The first thing Elle put on was a long chemise that was identical to the sort that she had been sleeping in. Over that came a set of stays, which Marianne strapped her into with the help of another maid. They pulled steadily on the laces in back, tightening the boned structure until Elle thought her ribs would crack and her breasts spill over the top. They seemed dissatisfied with the results, but could pull the laces no tighter for fear they would break. Elle breathed shallowly and took small steps over to the mirror to see what the contraption had done for her figure.
Yes, her waist was much smaller than usual, and yes, her breasts were bulging like honeydews above the neckline, but breathing was an agony; she couldn’t raise her arms thanks to the tight shoulder straps, she couldn’t bend at the waist, and her belly was already feeling pinched and tortured.

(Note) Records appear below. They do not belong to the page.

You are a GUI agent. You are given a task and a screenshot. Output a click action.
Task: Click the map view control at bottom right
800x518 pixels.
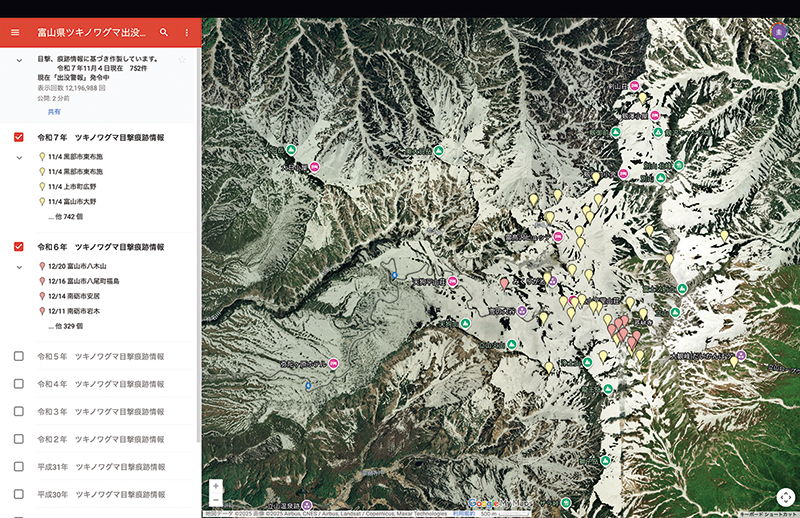pos(785,496)
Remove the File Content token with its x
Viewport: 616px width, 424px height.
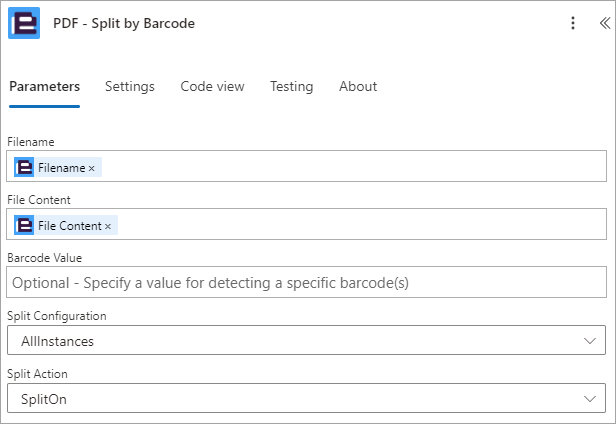[108, 227]
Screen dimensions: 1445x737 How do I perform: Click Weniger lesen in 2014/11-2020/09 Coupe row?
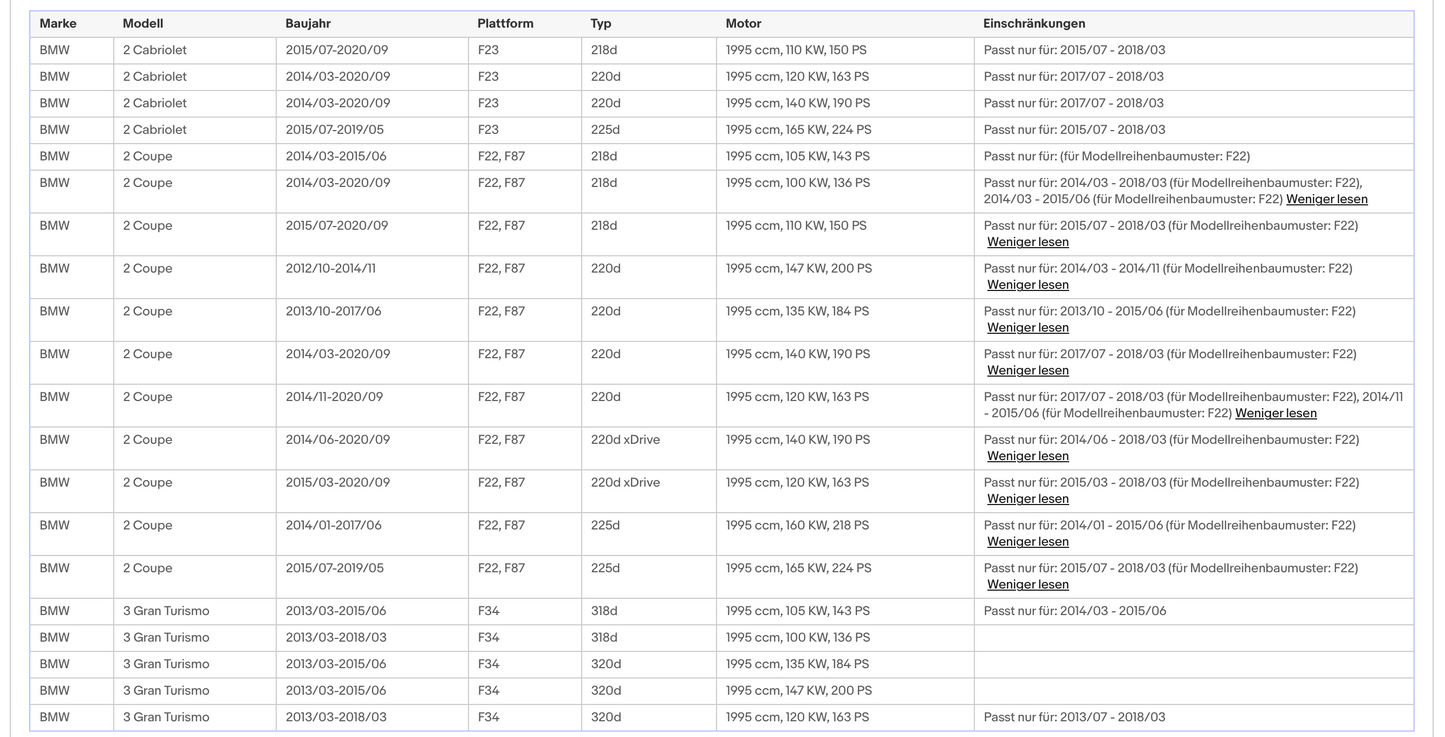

Next came a single petticoat, then stockings that were held up by garters tied above the knee. Marianne held up a large sausagelike affair, covered in muslin and tapering at the ends, that she then tied around Elle’s waist, so that the thickest part rested above her derriere. Her butt was not a part of her anatomy Elle had ever wanted to pad for effect.
She sat on the vanity bench and allowed Marianne to lightly powder her face and apply a touch of color to her lips. With a small brush Marianne subtly darkened Elle’s lashes and brows. Elle looked at the results and wished she had her bag of L’Oreal. She’d spent the last ten years of her life learning how to apply makeup to her best advantage, and now, on her wedding day, she’d have to do more or less without.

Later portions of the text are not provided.